La «democracia» de las audiencias

Estamos llegando al ecuador de esta campaña electoral y si ustedes hacen como yo y evitan los mítines y los debates electorales, casi ni se darán cuenta de que las elecciones son dentro de diez días. Las luces navideñas que cuelgan en las farolas de las calles impiden que se vean los carteles con las caras de los candidatos, lo que por otra parte deberíamos agradecer como un regalo divino. Una caída en la calma chicha.

Leí una vez en un artículo de Arturo Ortega Morán que hablar de calma chicha es hablar de la quietud. Pero no de esa que cura la fatiga, no de esa que abre espacios a la meditación, no de la que es remanso en la turbulencia de la vida. Hablar de «calma chicha» —nos indica el escritor mexicano especializado en el origen de las palabras en español—, es hablar de la otra quietud, la que desespera, en la que no hay negro ni blanco, ni frío ni calor, ni bien ni mal… la que sabe a muerte. Esta campaña electoral sabe a muerte porque en ella morirán algunos políticos.

Pedro Sánchez, por ejemplo, huele a cadáver aunque no sea peor político que Pablo Iglesias, el izquierdista de cartón piedra, o Albert Rivera, un personaje aupado por la «democracia de las audiencias», que es la que dicen que condena, aunque yo no lo creo, a Mariano Rajoy.

Eso de la «democracia de las audiencias» es un concepto muy parecido al de «democracia en red», que impuso hace algún tiempo Manuel Castells y que originó demasiadas expectativas sobre la democratización del espacio público. Las redes sociales nos permiten opinar sin necesidad de acudir a los intermediarios pero no enriquecen en nada la profundidad de la democracia.

De la misma manera les digo que la «democracia de las audiencias» también existe y sin embargo tampoco es garantía de nada. Asusta y basta, especialmente a los políticos. La mayoría de los políticos dan sensación de ansiedad y desmesura para conseguir la aprobación de esa audiencia que después se medirá en votos. De ahí su temor.

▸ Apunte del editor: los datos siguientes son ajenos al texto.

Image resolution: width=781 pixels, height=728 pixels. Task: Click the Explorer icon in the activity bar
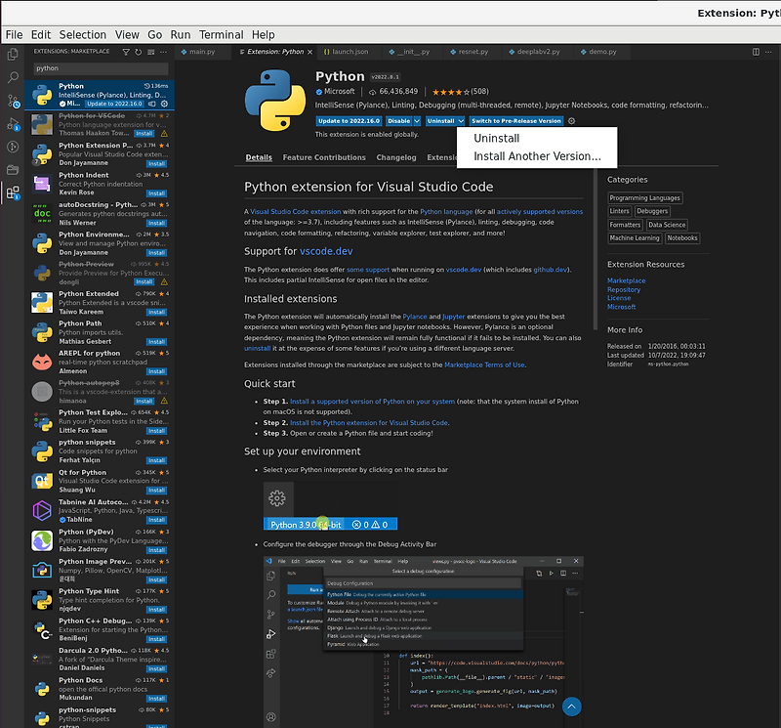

Afirmaba Elisabeth Noelle-Neumann en su famoso libro La espiral del silencio (1995) que cuando los ciudadanos intentan formarse una opinión acerca de algo, primero observan cuáles son las opiniones predominantes o hegemónicas de su entorno y después toman partido. Se podría decir que esto está bien, porque al fin y al cabo para opinar es importante tener información y contrastarla. No obstante, también afirma Noelle-Neumann, que el miedo al aislamiento, la necesidad de «correr en pelotón», es la fuerza que pone en marcha la «espiral del silencio» que provocan los mismos medios de comunicación. La masa difumina lo particular y así pierde fuelle el pluralismo.

La estrategia de esa «opinión pública» cualificada —cuyo objetivo también es el poder—, consiste en reinterpretar lo que cada cual ya tiene la oportunidad de evaluar por sus propios medios. Se trata de dirigir al elector. Los llamados «nuevos» políticos, que no lo son tanto como propagan los medios «amigos», son un producto mediático incluso desde un punto de vista cromático.

Entre el rojo y el azul les place poner el color naranja o morado. Es tan importante lo que dice un político como lo que vocea el médium que les interpreta. ¿Quién o qué determina aquellos temas que son de interés público? Ese es el problema.

Hoy algunos medios de comunicación se invisten de sepultureros porque consideran que en el pasado la «vieja» política les perjudicó y esperan «cobrar» más adelante las ayudas que ahora prestan a los «nuevos» políticos. Los muertos asustan cuando no dan risa.